Il Buttitta certamente non meritava l’esclusione operata da Francesco Brevini dall’antologia di poesia dialettale nazionale: «I poeti dialettali del Novecento», edita da Einaudi qualche anno fa. Tanto più che i motivi non sono affatto giustificabili, anzi, hanno scatenato una reazione a catena tra molti studiosi. Brevini si è giustificato affermando’ che «appesantisce l’opera di Buttitta la presenza di elementi sociologici che troppo spesso non riescono a diventare poesia». Ogni opera d’arte si struttura secondo un modo di sentire e di concepire nel quale l’autore cala i vari elementi di cui è intessuta la materia del suo canto. Per questo a noi non sembra affatto valida la sua giustificazione.

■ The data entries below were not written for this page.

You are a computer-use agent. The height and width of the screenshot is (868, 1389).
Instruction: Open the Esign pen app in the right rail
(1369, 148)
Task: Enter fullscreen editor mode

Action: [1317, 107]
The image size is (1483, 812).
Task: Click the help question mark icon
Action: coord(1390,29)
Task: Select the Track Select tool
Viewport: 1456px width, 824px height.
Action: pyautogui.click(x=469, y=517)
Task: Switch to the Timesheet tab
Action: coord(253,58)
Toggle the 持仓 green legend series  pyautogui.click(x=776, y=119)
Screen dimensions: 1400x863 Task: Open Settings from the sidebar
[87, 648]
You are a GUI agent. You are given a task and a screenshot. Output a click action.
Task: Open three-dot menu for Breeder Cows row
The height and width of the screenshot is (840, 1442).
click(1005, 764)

Non per campanilismo, ma per obiettività di critica. Che dire allora della poesia di Dante, del Verga, del Baudelaire, di Victor Hugo e di tanti altri grandi maestri dell’arte poetica delle varie letterature del mondo i quali nella loro poesia includono anche non pochi elementi sociologici? Così la pretesa del Brevini vuole che tutti i grandi maestri siano egocentrici, ossia che non vedano e non sentano che se stessi, come il Petrarca, il Leopardi, o Gerard Nerval in Francia. Laddove intorno a loro vive e palpita la vita dell’umanità. 

Checché dica il Brevini con la sua critica soggettivistica, non è così. L’esclusione di Buttitta dalla sua antologia è una decisione che indica un limite culturale di estrema gravità e che, tra l’altro, non tiene conto del riconoscimento ufficiale della critica letteraria italiana che addita Buttitta come il più grande poeta popolare della letteratura italiana del Novecento.